【南国荘U-N】 P:02


 のろのろと立ち上がり、ゆっくりドアを開けると、さっきぼくを慰めてくれた咲良さんが、優しい笑顔で立っていた。

「レン、帰ってキタ。オイデ」

 躊躇いに俯くぼくの肩を支えて、咲良さんが一階へ連れて行ってくれる。兄さんに会うのが怖くて、立ち竦んでしまうたび、咲良さんが肩を撫でて励ましてくれる。
 ……そんなに優しくしないで下さい。
 ぼくには、優しくされる価値なんてないんだから。

「レン、アオキ連れて来たよ!」

 リビングに入った途端、咲良さんは大きな声を上げた。その場にいた全員が、ぼくたちを振り返る。
 もちろんそこには、兄の姿が。
 そして蓮(レン)さんの隣には、学校へ行ったはずの虎臣くんの姿もあった。

 思わず顔を伏せた。大好きな人たちと、世界で一番恐ろしい人が、一緒にぼくを待っているなんて。
 蓮さんが小声で何か言ってる。
 咲良さんが隣からいなくなる気配に、おそるおそる顔を上げたら、目の前に虎臣くんがいた。

「あ…」

 朝からろくに顔を見ていなかった。
 彼の目は、痛そうなくらい腫れてしまっている。
 ……全部、ぼくが悪い。
 居たたまれなくてもう一度、下を向いた。そうしたら虎臣くんが、強くぼくの手を握ったんだ。

「…え?」
「大丈夫。守るよ」

 囁くような声。ぼくなんかに触って欲しくなくて、握られた手を解こうとしていたぼくは、虎臣くんの言葉に動けなくなった。
 守る……ぼくを?

「それで?」

 ようやく顔を上げる。蓮さんが兄の前に立っていた。
 こちらに背中を向けている兄の顔を、窺い知ることは出来ない。

「はい。長い間お世話になりましたが、蒼紀を連れて帰ろうと思います」

 断定的な、誰の意見も聞き入れる気のない、兄さんの話し方。こうなってしまったら、誰も彼に逆らえないんだ。
 とうとう、終わる。
 幸せな時間が終わってしまう。
 諦めに目を閉じた。これでいいのかもしれない。だってぼくがいたら、南国荘の人たちに迷惑をかけるばかりだ。
 でも、虎臣くんが。
 無言の反論をしているみたいに、ぎゅうっと強く、ぼくの手を握った。

「あ……」

 驚いて。
 その痛いくらいの強さとか、どきどきするような熱さに、驚いて。まっすぐに兄さんを見ている虎臣くんの横顔、呆然と眺めてしまう。
 どうして、そんな顔してるの?
 昨日はあんなに、泣いていたのに。

「唐突だな。二宮は同意しているのか?」

 低い蓮さんの声に、はっとして視線を向ける。兄さんは「優柔不断な子で」と呟きながら肩を竦めていた。

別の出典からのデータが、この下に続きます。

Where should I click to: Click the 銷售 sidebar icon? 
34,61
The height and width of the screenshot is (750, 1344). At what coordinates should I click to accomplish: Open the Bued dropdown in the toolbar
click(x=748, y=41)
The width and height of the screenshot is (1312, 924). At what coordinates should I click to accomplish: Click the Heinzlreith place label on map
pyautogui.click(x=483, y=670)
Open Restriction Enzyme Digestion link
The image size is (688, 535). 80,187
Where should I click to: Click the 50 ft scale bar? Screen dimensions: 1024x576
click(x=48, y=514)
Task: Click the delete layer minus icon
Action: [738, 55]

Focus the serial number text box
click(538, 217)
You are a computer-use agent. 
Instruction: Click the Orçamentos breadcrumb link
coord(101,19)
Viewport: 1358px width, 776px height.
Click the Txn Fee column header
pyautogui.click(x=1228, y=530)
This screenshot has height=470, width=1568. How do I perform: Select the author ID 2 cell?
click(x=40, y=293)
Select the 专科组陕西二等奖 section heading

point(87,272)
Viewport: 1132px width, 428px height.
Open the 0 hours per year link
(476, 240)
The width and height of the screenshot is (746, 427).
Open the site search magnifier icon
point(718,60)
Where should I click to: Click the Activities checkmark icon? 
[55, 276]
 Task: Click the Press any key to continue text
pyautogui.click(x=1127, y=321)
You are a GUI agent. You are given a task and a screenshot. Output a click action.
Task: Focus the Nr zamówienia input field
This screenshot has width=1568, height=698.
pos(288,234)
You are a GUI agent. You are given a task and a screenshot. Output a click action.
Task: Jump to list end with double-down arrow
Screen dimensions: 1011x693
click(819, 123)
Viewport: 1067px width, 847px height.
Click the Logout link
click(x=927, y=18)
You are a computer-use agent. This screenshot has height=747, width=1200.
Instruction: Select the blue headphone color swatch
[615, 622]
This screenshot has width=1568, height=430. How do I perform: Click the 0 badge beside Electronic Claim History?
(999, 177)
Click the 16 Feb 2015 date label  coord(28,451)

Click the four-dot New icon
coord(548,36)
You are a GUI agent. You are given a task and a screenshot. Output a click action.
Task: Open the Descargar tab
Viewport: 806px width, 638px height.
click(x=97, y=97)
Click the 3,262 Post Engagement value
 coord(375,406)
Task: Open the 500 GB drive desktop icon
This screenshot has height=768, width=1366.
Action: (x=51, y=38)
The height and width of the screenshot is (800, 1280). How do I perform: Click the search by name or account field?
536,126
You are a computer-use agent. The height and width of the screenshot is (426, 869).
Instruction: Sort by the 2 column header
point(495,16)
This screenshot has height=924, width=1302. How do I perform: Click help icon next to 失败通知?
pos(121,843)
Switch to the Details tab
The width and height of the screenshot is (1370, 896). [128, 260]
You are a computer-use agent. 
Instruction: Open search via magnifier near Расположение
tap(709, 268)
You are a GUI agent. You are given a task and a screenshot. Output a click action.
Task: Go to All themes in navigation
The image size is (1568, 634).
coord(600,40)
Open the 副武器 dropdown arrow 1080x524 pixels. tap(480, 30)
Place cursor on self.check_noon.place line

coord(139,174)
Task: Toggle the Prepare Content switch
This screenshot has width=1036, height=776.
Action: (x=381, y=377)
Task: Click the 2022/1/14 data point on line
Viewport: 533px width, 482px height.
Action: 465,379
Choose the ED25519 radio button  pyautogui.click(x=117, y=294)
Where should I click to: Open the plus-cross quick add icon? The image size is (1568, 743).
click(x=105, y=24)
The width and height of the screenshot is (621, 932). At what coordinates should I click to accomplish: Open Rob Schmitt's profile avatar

「何も自分で決められないんです。これ以上のご迷惑はかけられませんし、早々に連れて帰りますよ」
「…おかしな話だな。あんたの弟は、すでに独立しているんだろう?たとえ兄貴であっても、口出しする必要はないんじゃないか」

 いつもと同じ、低くて静かだけど、よく通る蓮さんの声。